> _ОТРЫВОК ТЕКСТА_
Бойцы продвигаются вперед. И вдруг, как часто бывает на войне, стена огня. Это заработали пулеметы круговой обороны, замаскированные в будке стрелочника. Круговая оборона - не шутка. Недаром еще в пункте формирования бывший комдив Киршев кричал при рытье землянок: "Почему глухие? Как будете отражать атаку противника?".

Вот, пожалуйста, наглядный урок, насколько важна на войне круговая оборона. Нельзя сунуться ни спереди, ни с флангов. А разъезд взять надо.

Прошла небольшая артподготовка. Солдаты идут в лоб. Перебежками, ползком, извиваясь, как ящерицы, ведя на ходу огонь. Но он не достигает цели. Будка превращена в дзот. Эх, сорокапятку бы на прямую наводку. А время идет. Минута кажется вечностью. И зол каждый на себя, на свое бессилие, на свою несообразительность. Полчаса назад вступал в партию: хочу идти в бой коммунистом. Вот, пожалуйста, оправдывай свое заявление. Чего же ты прячешься - лицо в снег, а зад выставляешь напоказ всему миру. Эх, черт возьми, была не была.

> _ФРАГМЕНТ ДАННЫХ_
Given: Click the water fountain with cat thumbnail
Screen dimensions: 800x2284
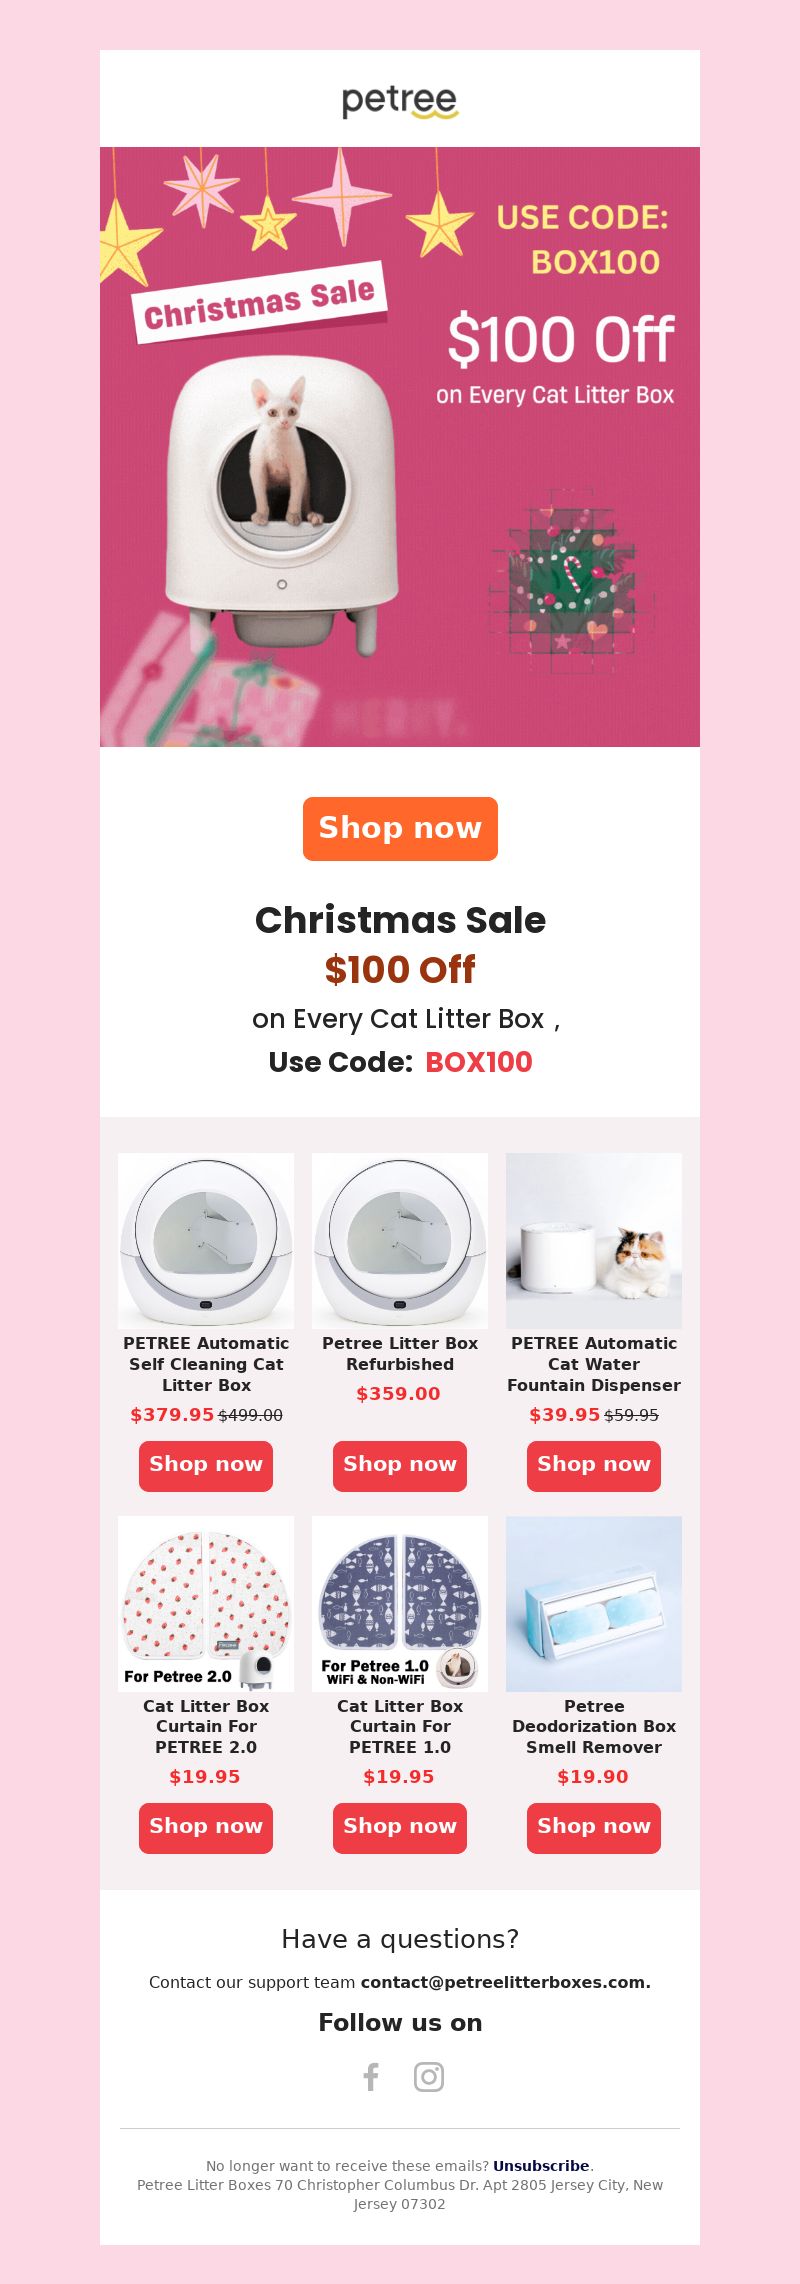Looking at the screenshot, I should coord(594,1241).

> _ЗАДАЧА A_
Перепишите из отрывка о бое у разъезда всё, начиная с «Бойцы продвигаются вперед.» и вплоть до «разъезд взять надо.».
> _ЗАДАЧА B_
Где, согласно отрывку о бое у разъезда, были замаскированы пулеметы круговой обороны?
> _ЗАДАЧА C_
Пожалуйста, допишите, что происходит дальше в отрывке о бое у разъезда, начиная сразу после его последней фразы.

> _РЕЗУЛЬТАТ A_
Бойцы продвигаются вперед. И вдруг, как часто бывает на войне, стена огня. Это заработали пулеметы круговой обороны, замаскированные в будке стрелочника. Круговая оборона - не шутка. Недаром еще в пункте формирования бывший комдив Киршев кричал при рытье землянок: "Почему глухие? Как будете отражать атаку противника?".

Вот, пожалуйста, наглядный урок, насколько важна на войне круговая оборона. Нельзя сунуться ни спереди, ни с флангов. А разъезд взять надо.

> _РЕЗУЛЬТАТ B_
В будке стрелочника.

> _РЕЗУЛЬТАТ C_
Это ругается про себя керосинщик. Парень готов растерзать себя за неумение воевать. Слюнтяй, недотепа.

А будка изрыгает шквал огня. Да так ловко, так хлестко, будто в ней кто играет на специальном рояле.

Керосинщик ползет и ругается. Рядом с ним появляется парторг.

- Что, Синицын, туго?

- Ничего, товарищ парторг, я сейчас дам им прикурить.

- На, противотанковую.

Синицын берет гранату. Опять ползет. Не отстает от него и парторг. А кругом идет перепляс тысяч пуль.

И вот огромная, неуклюжая фигура в сером, заляпанном мазутом полушубке поднимается во весь рост и с ходу бросает металлическую чушку в сторону будки стрелочника. Взрыв. Фигура падает до взрыва и не шевелится.

Парторга осколки не задели. Но они не задели, должно быть, и будку. Она продолжала жить.

Парторг, мирный, спокойный в жизни человек, еще не окрепший после недавнего ранения, оглядывает головной батальон. Думал ли он когда-нибудь, что будет вот так ползти по железнодорожной насыпи ради единственного: заставить замолчать какую-то паршивую будку, которая была сейчас для его полка олицетворением фашистской Германии.

Парторг был до войны журналистом. Народ уважал и берег таких людей. Берегли их и на войне.

Но вот тут, у этих чертовых Лошаков, куда же денешься? Не поползешь ведь назад. Не скажешь, что я чернильная душа и мне несподручно стрелять из автомата.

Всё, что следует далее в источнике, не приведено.